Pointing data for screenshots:

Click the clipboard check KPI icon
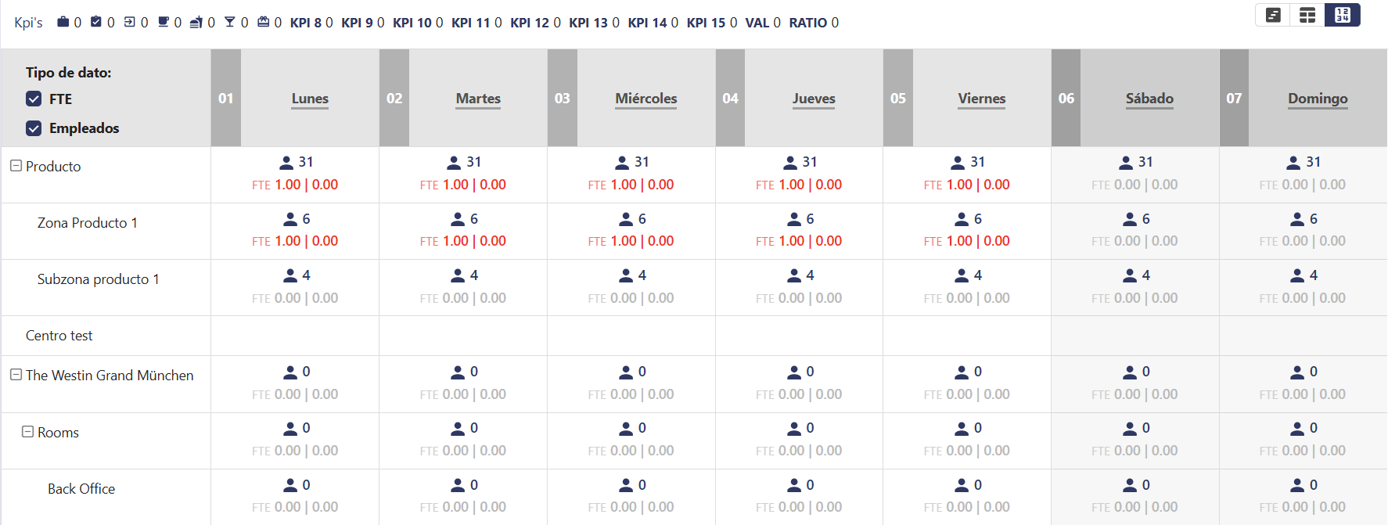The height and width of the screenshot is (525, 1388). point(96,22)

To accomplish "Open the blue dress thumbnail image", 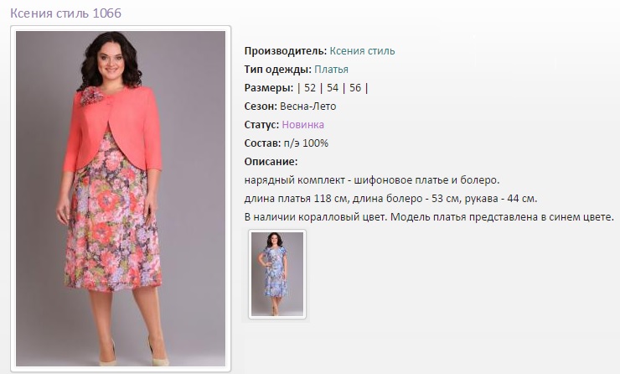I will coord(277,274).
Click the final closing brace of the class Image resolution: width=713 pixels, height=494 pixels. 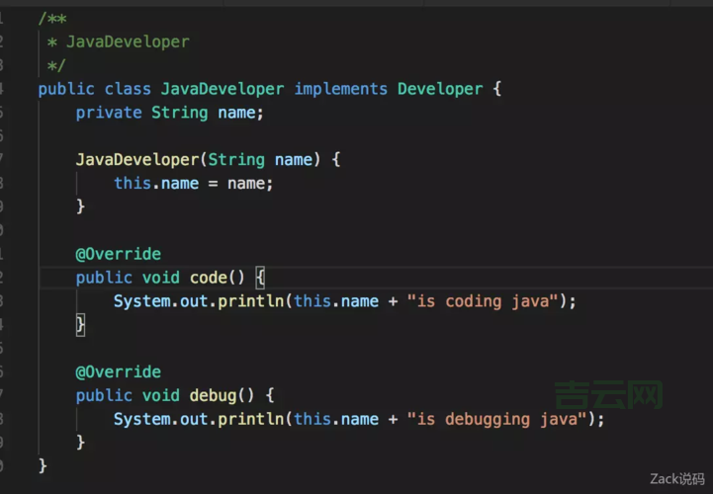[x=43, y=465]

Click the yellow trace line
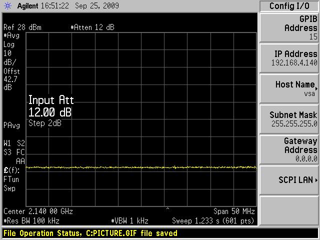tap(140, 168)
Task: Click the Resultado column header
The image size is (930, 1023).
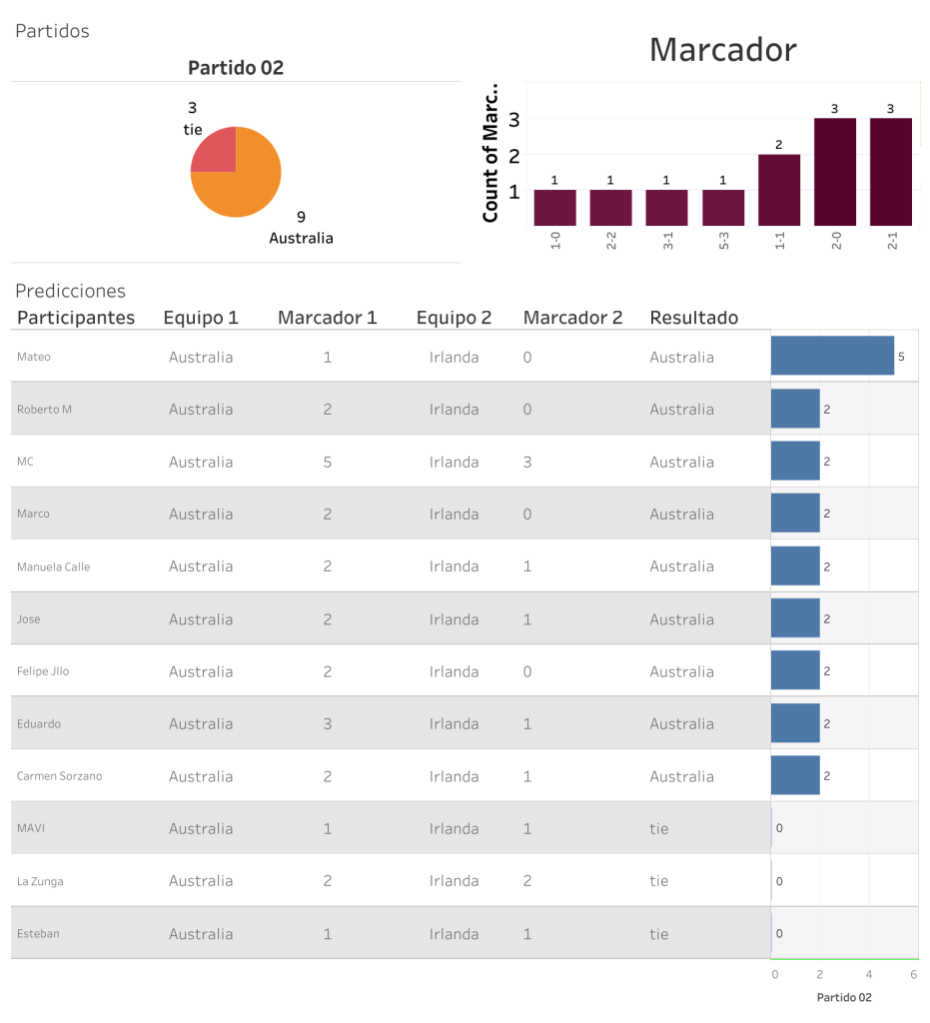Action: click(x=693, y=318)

* * *

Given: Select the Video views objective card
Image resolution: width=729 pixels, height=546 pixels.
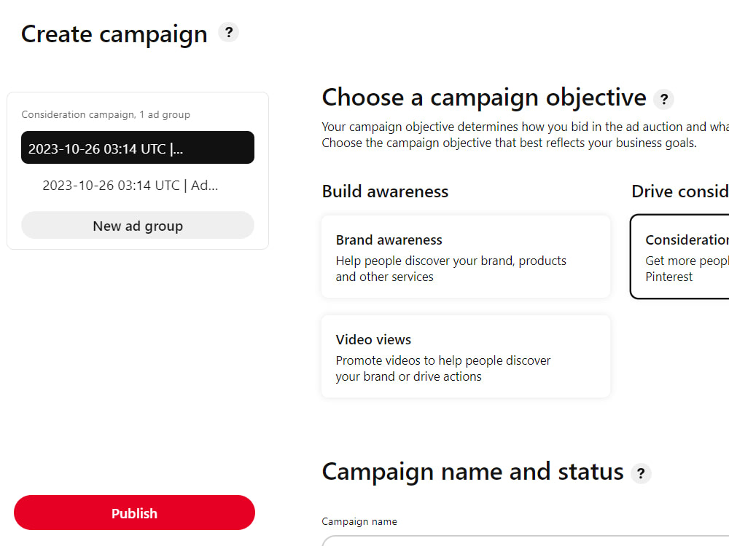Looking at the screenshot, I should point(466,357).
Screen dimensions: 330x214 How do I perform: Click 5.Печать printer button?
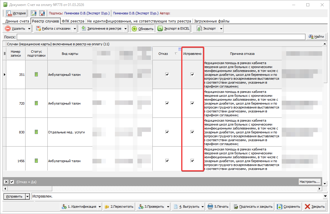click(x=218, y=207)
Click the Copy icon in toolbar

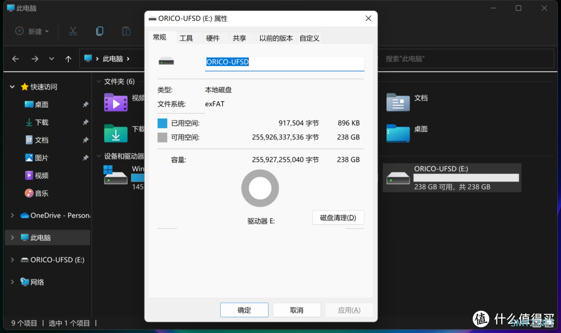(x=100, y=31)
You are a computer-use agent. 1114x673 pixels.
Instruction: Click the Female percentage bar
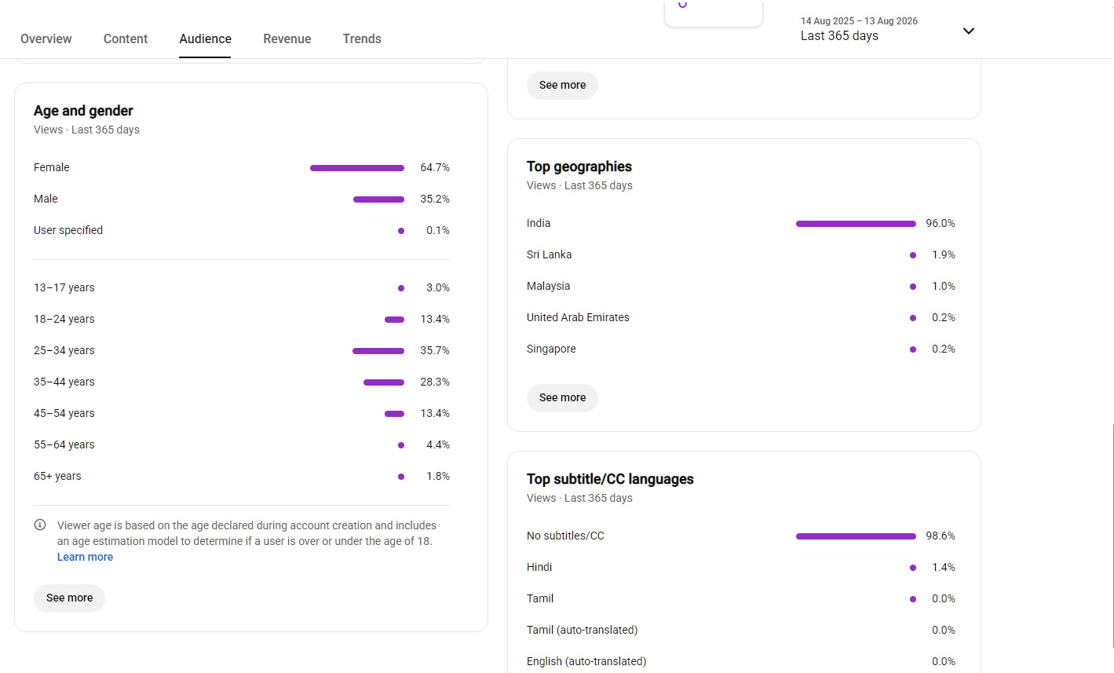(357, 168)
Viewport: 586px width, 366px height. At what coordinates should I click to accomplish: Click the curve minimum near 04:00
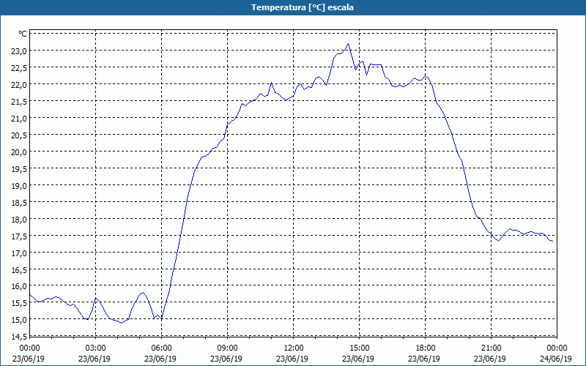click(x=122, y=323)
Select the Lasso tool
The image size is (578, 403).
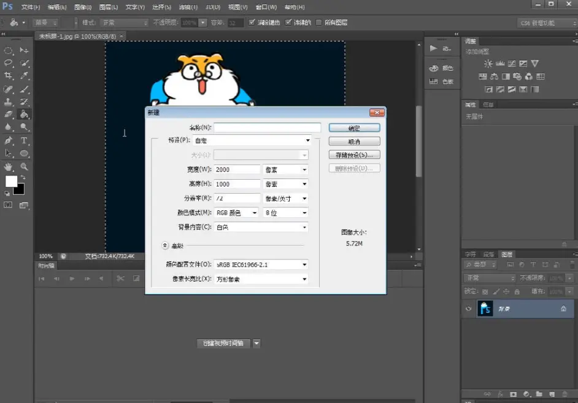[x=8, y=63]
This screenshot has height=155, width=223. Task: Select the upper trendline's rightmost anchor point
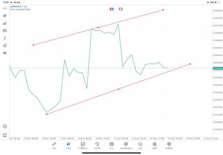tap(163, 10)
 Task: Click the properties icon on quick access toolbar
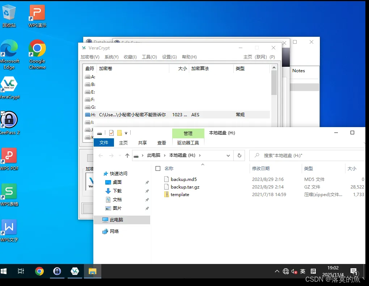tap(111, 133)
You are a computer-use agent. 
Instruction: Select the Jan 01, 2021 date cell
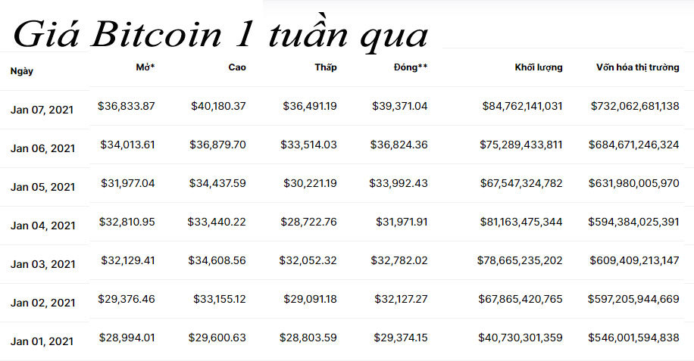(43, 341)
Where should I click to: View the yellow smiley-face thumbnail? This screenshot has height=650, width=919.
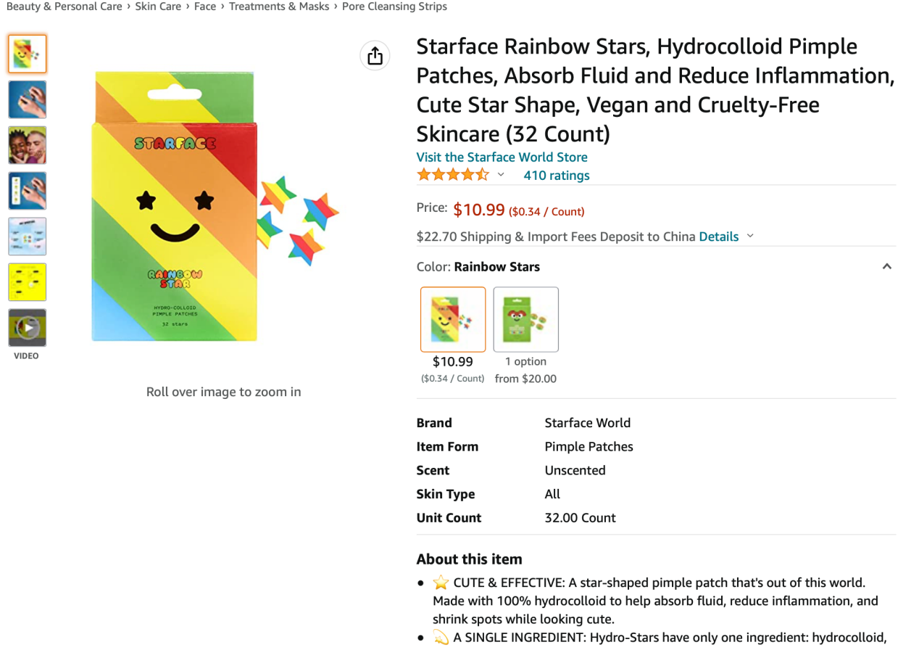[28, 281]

---

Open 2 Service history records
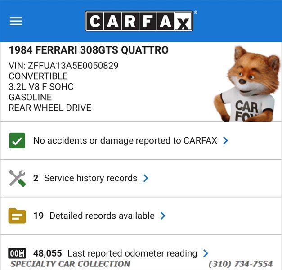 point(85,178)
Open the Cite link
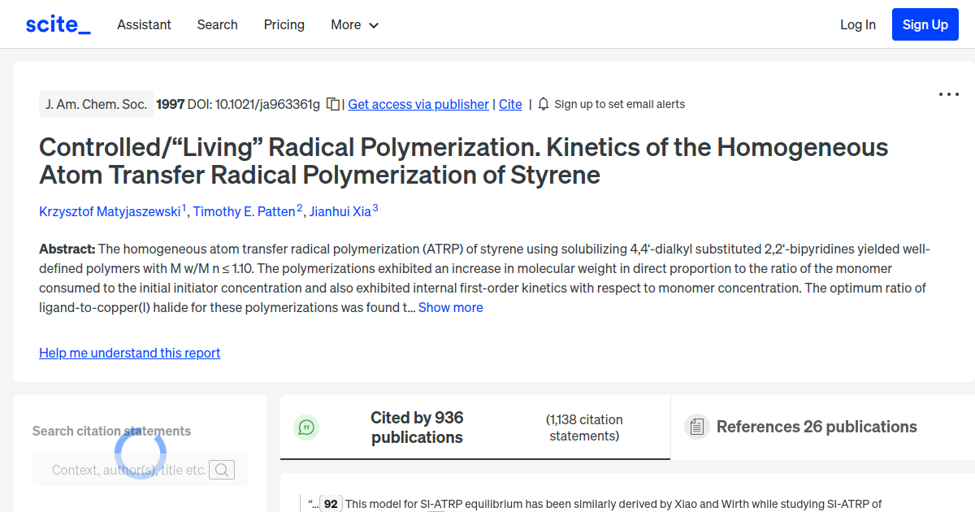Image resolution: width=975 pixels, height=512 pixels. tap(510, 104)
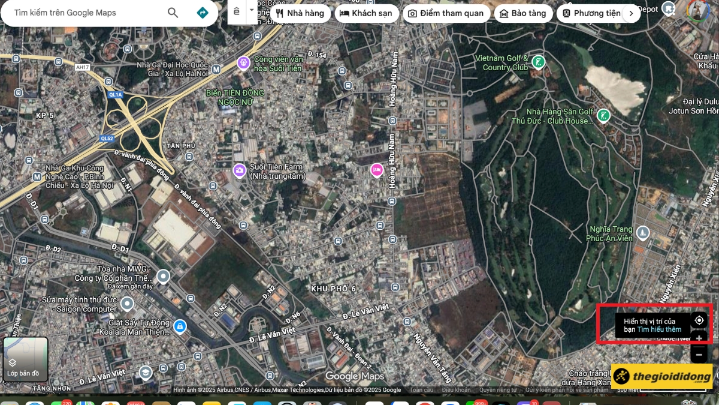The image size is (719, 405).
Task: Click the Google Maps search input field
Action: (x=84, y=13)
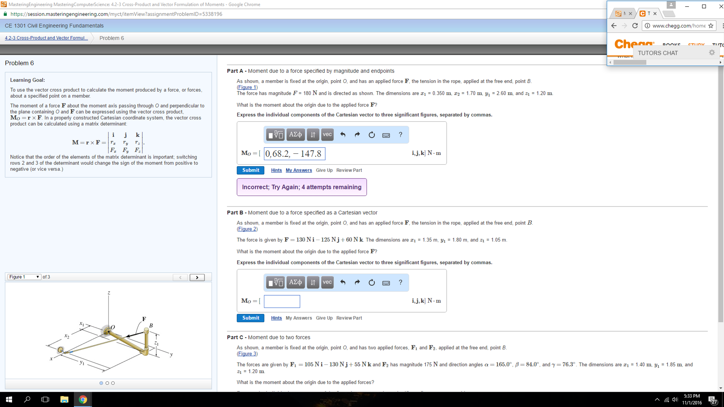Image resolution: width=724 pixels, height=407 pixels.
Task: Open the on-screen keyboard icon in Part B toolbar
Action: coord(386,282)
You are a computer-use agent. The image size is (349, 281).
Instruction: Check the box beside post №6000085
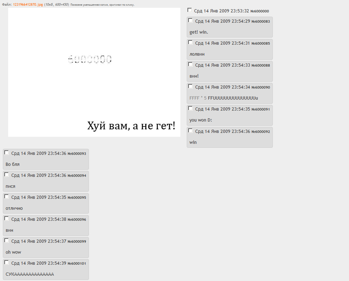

BRIEF: Give the lines starting at the one containing "Click the yellow trace line" and ending after the one containing "Action: click(x=693, y=318)" as a two-column CSV with the columns task and value, one row for each text with its answer. Quote each field, turn line breaks into spaces, and leave the pictures out.

ANSWER IN FULL:
task,value
"Click the yellow trace line","tap(140, 168)"
"Task: Click the Resultado column header The image size is (930, 1023).","Action: click(x=693, y=318)"